**Problem set**
a: Answer these from the Liam2 code architecture document:
(i) In which file is the Simulation class implemented?
(ii) Where are entities added when they are created?
(iii) Which base class is meant for functions implemented as-is in numexpr?
b: From the Liam2 code architecture document, write out the passage starting with "This document is" and going on through "concepts are implemented.".
c: Carry on the Liam2 code architecture document past its last line.

>> start Page excerpt

Code architecture
#################

This document is meant for people who want to know more about the internals of
Liam2, for example to add or modify some functionality. One should already be
familiar with how the program is used (on the user side). 

Concepts
========

Here is a brief description of the most important concepts to understand the
code of Liam2, as well as where those concepts are implemented.

Simulation
----------

file: simulation.py

The *Simulation* class takes care of loading the simulation file (it delegates
much of the work to entities), prepares the data source and simulates each
period in turn (runs each process in turn).

Entity
------

file: entities.py

The *Entity* class stores all there is to know about each entity: fields,
links, processes and data. It serves as a glue class between everything
data, processes, ...

When entities are created, they are added to a global registry in registry.py

Process
-------

file: process.py

The *Process* class stores users processes. The most common kind of process 
is the *Assignment* which computes the value of an expression and stores the
result in a variable.

The *Compute* class is used as alternative for Assignment when a user does not
store the result of an expression (with a side effect) which *does* have a
return value (as opposed to Actions).

Another very common process is the *ProcessGroup* (a.k.a procedures) which
runs a list of processes in order.

Action
------

file: actions.py

Actions are processes which do not have any result (that can be stored in
variables), but have side-effects. Examples include: csv(), show(), remove(),
breakpoint()

Expressions
-----------

file: expr.py (and many others)

Expressions are the meat of the code. The *Expr* class is the base class for
all expressions in Liam2. It defines all the basic operators on expressions
(arithmetic, logical, comparison), but it should not be inherited from
directly.

file: exprbases.py

Liam2 provides many different bases classes to inherit from when implementing
a new function:

* NumexprFunction: base class for functions which are implemented
  as-is in numexpr. eg. abs, log, exp

* CompoundExpression: base class for expressions which can be expressed in
  terms of other "liam2" expressions. eg. min, max, zeroclip

* EvaluableExpression: base class for all other expressions (those that do not
  exist in numexpr and cannot be expressed in terms of other liam2
  expressions). These expressions need to be pre-evaluated and stored in 
  a (hidden) temporary variable before being fed to numexpr, and this is what
  EvaluableExpression does. One should only inherit from this class directly
  if none of the below subclasses applies.

  a) NumpyFunction: subclass for functions which are implemented
     as is in Numpy. Should not be used directly.
     
     * NumpyCreateArray: subclass for functions which create arrays out of
       nothing (usually random functions).
     * NumpyChangeArray: subclass for functions which take an array as input
       and give another array as output (eg clip, round).
     * NumpyAggregate: subclass for aggregate functions. eg. count, min,
       max, std, median.

  b) FunctionExpression: subclass for functions (which take one expression as
     argument). eg. trunc, lag, duration, ...

     * FilteredExpression: subclass for functions which also take a filter
       argument. eg. align, sum, avg, gini.

Liam2 current expressions are implemented in the following files:

alignment.py
    handles align() and align_abs() functions

align_link.py
    the core algorithm (an implementation of Chenard's) for align_abs(link=)

exprmisc.py
    all expressions which are not defined in another file.
    
groupby.py
    handles groupby()

>> end Page excerpt
>> start Material provided

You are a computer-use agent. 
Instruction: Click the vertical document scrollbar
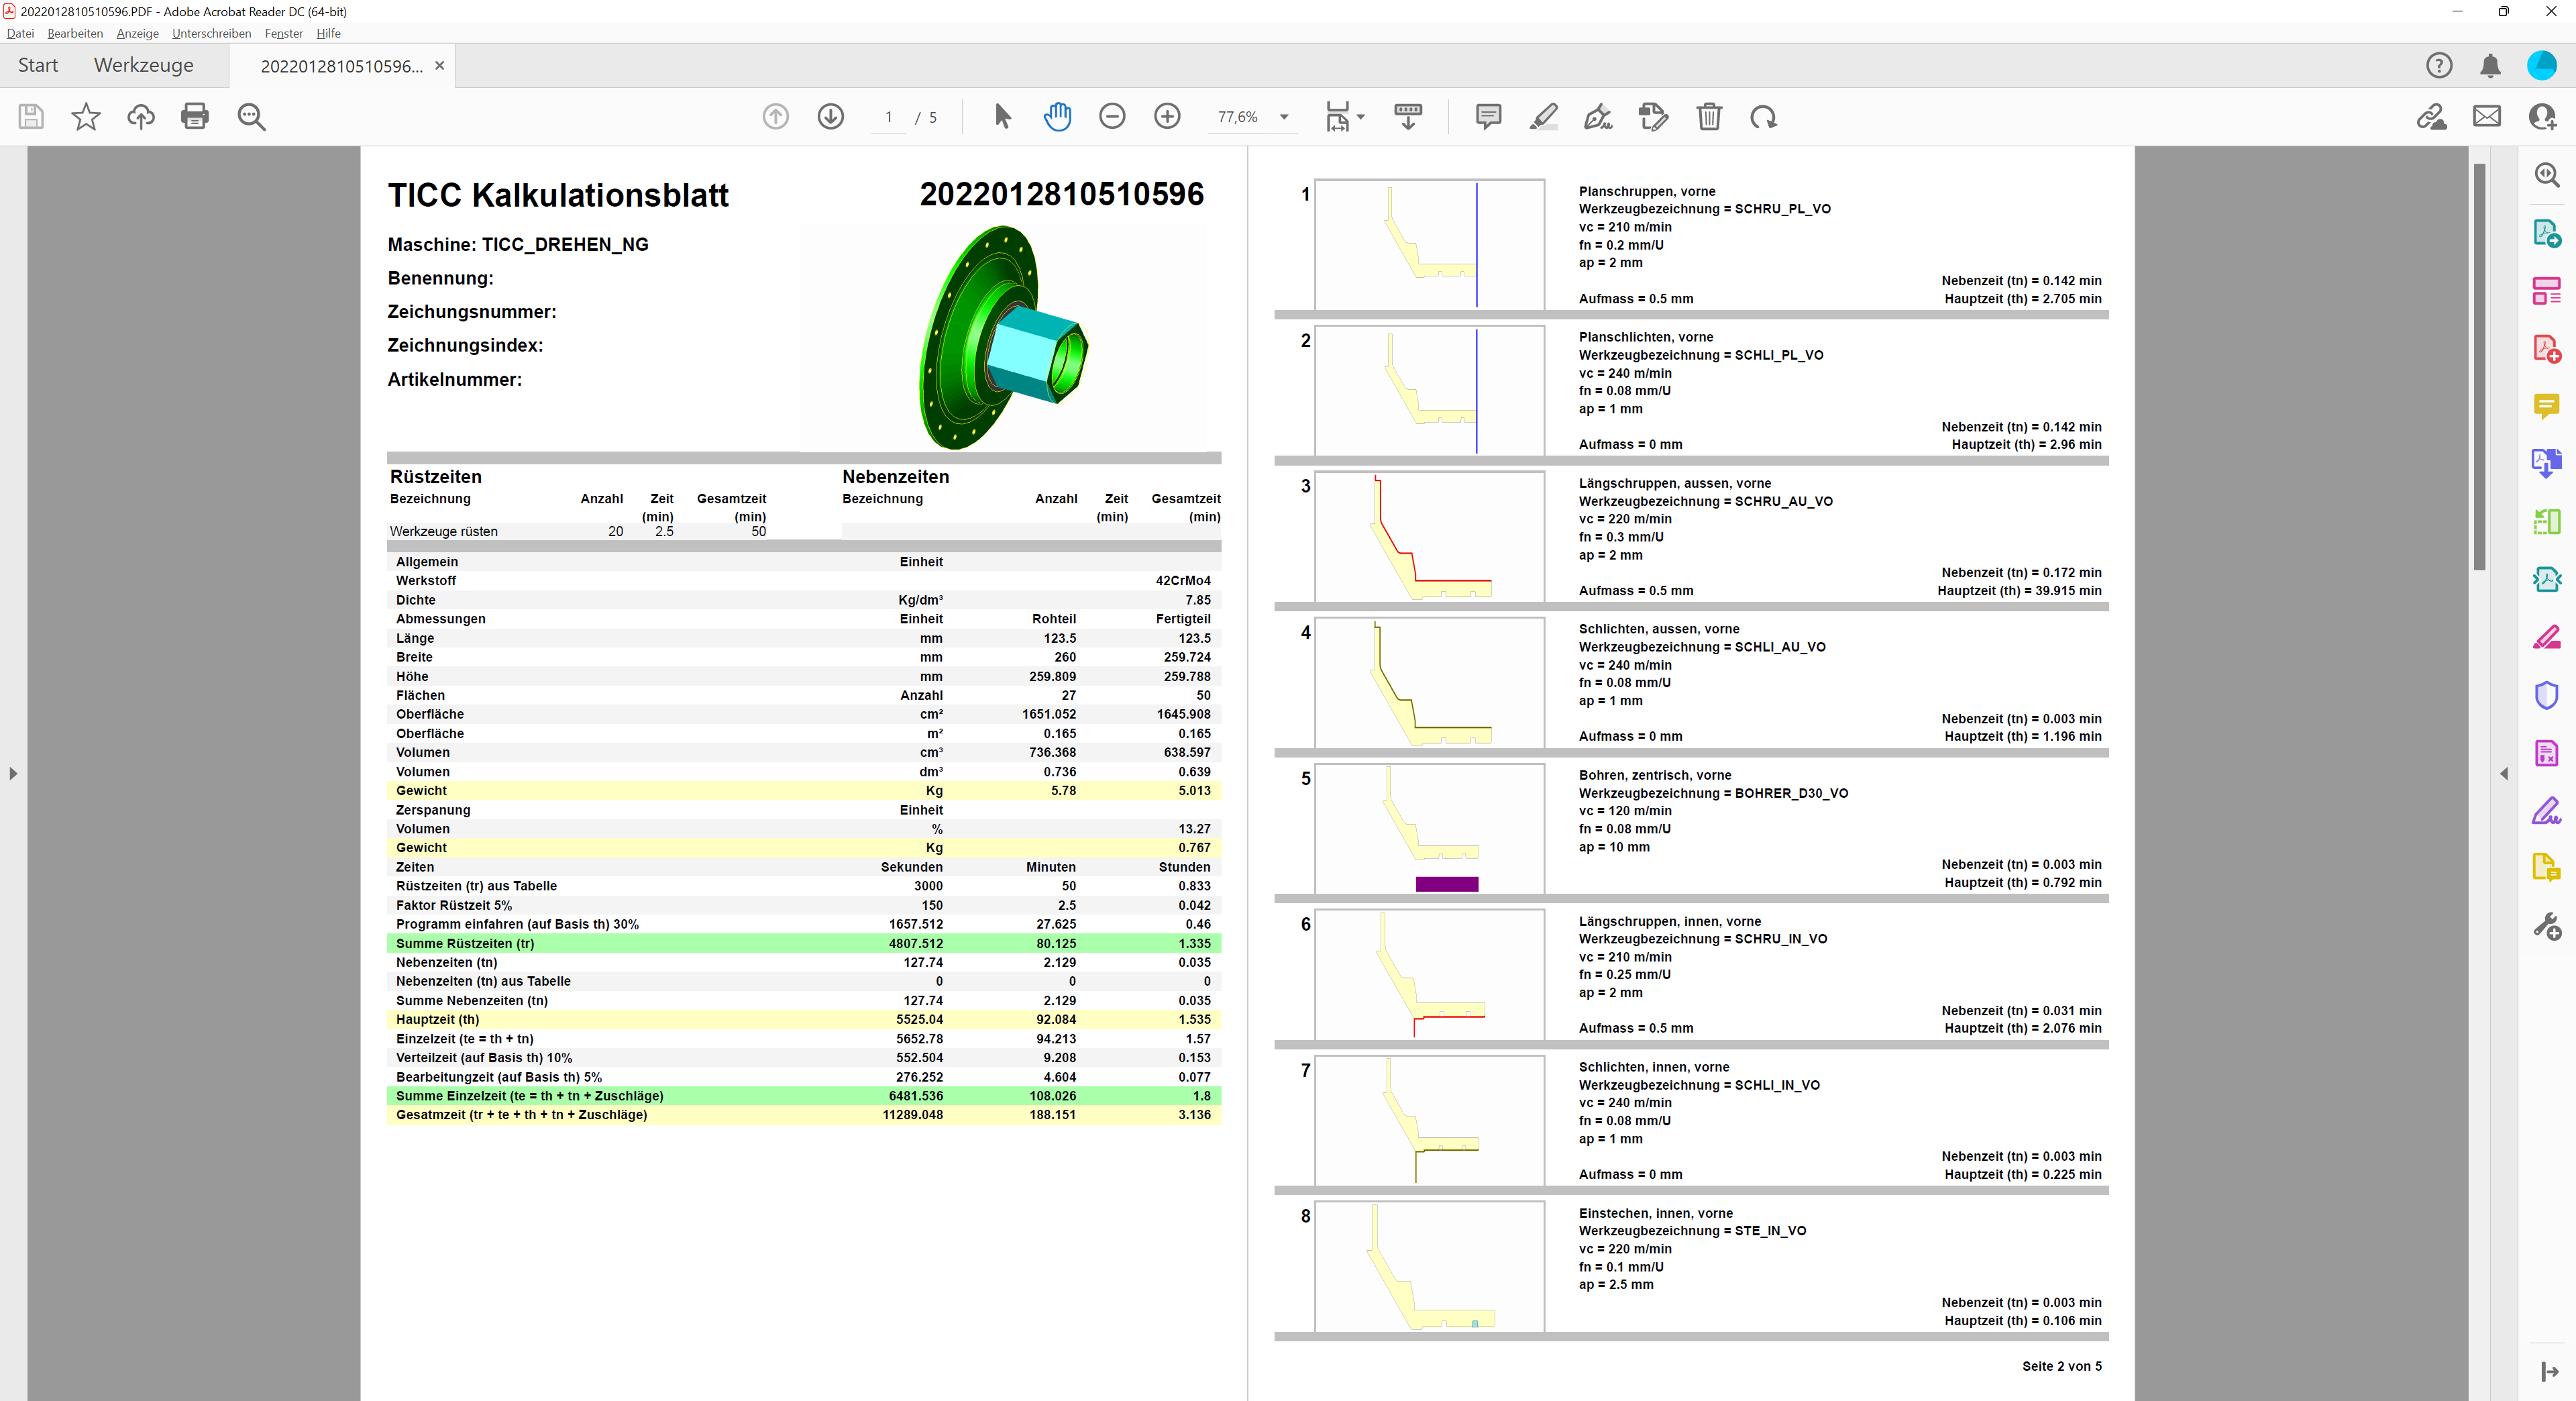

>> end Material provided

**Task-by-task outputs**
a:
(i) simulation.py
(ii) A global registry in registry.py
(iii) NumexprFunction

b:
This document is meant for people who want to know more about the internals of
Liam2, for example to add or modify some functionality. One should already be
familiar with how the program is used (on the user side). 

Concepts
========

Here is a brief description of the most important concepts to understand the
code of Liam2, as well as where those concepts are implemented.

c:
links.py
    contains all link-related code: 

    * the *Link* class stores the definition of links
    * the *LinkValue* class handles ManyToOne links
    * link functions to handle OneToMany links: countlink, sumlink, avglink,
      minlink and maxlink

matching.py
    handles the matching() function

regressions.py
    handles all the regression functions: logit_score, logit_regr, cont_regr,
    clip_regr, log_regr

tfunc.py
    handles all time-related functions: value_for_period, lag, duration, tavg
    and tsum

Context
-------

file: context.py

A context is a data structure used to keep track of "contextual" information:
what is the "current" entity, what is the "current" period, what is the
"current" dataset. The context is passed around to the evaluation
functions/methods.

A context must present a simple dictionary interface (key: value). There are
a few keys with special meanings:

period
    should be the period currently being evaluated
__len__ 
    if present, should be an int representing the number of rows in the context 
__entity__
    current entity
__globals__
    if present, should be a dictionary of global tables ('periodic', ...)

The kind of context which is most used is the *EntityContext* which provides
a context interface to an Entity.


Other files
===========

Main code
---------

config.py
    Stores some global configuration variables

console.py
    Handles the interactive console

cpartition.pyx
    Cython source to speed up our partitioning function (group_indices_nd)
    which is used in groupby and alignment. 

cpartition.c
    generated from cpartition.pyx using Cython

cpartition.pyd
    cpartition.c compiled

cutils.pyx
    Cython source to speed up some commonly used utility functions.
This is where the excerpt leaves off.